The problem
Reproduce the entries beginning with the line that contains "At what coordinates should I click to accomplish: Apply" and ending with the line that contains "click(382, 157)", both included, keeping the requests as they are. In the answers, multiply every click coordinate by 1.75 and round it to a whole number, with halves rounding up.

Task inputs
==============================
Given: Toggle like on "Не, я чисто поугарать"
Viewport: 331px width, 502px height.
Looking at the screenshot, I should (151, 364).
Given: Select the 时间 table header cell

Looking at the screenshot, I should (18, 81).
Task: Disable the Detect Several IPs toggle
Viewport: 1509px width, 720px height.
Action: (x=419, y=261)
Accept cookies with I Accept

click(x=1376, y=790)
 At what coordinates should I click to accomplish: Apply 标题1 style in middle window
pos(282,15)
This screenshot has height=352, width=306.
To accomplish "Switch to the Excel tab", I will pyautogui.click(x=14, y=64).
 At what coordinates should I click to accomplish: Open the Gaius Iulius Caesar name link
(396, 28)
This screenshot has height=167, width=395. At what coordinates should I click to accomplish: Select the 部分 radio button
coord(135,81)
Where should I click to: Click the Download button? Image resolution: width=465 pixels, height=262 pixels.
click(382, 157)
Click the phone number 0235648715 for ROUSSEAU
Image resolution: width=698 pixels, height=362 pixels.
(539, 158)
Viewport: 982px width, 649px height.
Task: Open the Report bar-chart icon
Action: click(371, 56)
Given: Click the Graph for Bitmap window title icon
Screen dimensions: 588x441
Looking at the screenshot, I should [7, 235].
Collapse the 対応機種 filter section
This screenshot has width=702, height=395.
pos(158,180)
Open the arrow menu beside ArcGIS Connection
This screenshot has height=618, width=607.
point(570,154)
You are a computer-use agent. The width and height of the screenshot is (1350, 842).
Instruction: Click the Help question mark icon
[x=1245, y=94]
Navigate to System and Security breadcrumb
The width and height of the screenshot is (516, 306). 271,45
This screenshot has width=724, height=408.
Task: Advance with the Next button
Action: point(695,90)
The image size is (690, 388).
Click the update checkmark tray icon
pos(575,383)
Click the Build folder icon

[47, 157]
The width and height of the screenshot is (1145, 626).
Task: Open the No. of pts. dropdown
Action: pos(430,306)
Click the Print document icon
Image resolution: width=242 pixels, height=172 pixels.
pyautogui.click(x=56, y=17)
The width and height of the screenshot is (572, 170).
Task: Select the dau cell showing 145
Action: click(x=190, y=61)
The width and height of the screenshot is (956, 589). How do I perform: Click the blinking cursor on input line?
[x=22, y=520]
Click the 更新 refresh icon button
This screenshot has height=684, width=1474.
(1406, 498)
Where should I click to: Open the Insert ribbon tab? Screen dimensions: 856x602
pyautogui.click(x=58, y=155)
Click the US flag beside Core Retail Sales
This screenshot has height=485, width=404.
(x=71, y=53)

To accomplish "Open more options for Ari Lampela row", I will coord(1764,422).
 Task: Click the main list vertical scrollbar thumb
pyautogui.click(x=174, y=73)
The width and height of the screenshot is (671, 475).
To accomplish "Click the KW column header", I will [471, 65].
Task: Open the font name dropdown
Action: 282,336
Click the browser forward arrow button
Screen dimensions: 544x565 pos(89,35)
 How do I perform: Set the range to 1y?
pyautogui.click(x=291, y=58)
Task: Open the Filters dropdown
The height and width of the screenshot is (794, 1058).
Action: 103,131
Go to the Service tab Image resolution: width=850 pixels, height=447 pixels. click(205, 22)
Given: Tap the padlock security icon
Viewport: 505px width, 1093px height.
==============================
Written answer
 At what coordinates should I click to accomplish: Apply 标题1 style in middle window
pos(494,26)
This screenshot has height=352, width=306.
To accomplish "Switch to the Excel tab", I will pyautogui.click(x=25, y=112).
 At what coordinates should I click to accomplish: Open the Gaius Iulius Caesar name link
(693, 49)
This screenshot has height=167, width=395. At what coordinates should I click to accomplish: Select the 部分 radio button
coord(236,142)
Where should I click to: Click the Download button? Image resolution: width=465 pixels, height=262 pixels.
click(669, 275)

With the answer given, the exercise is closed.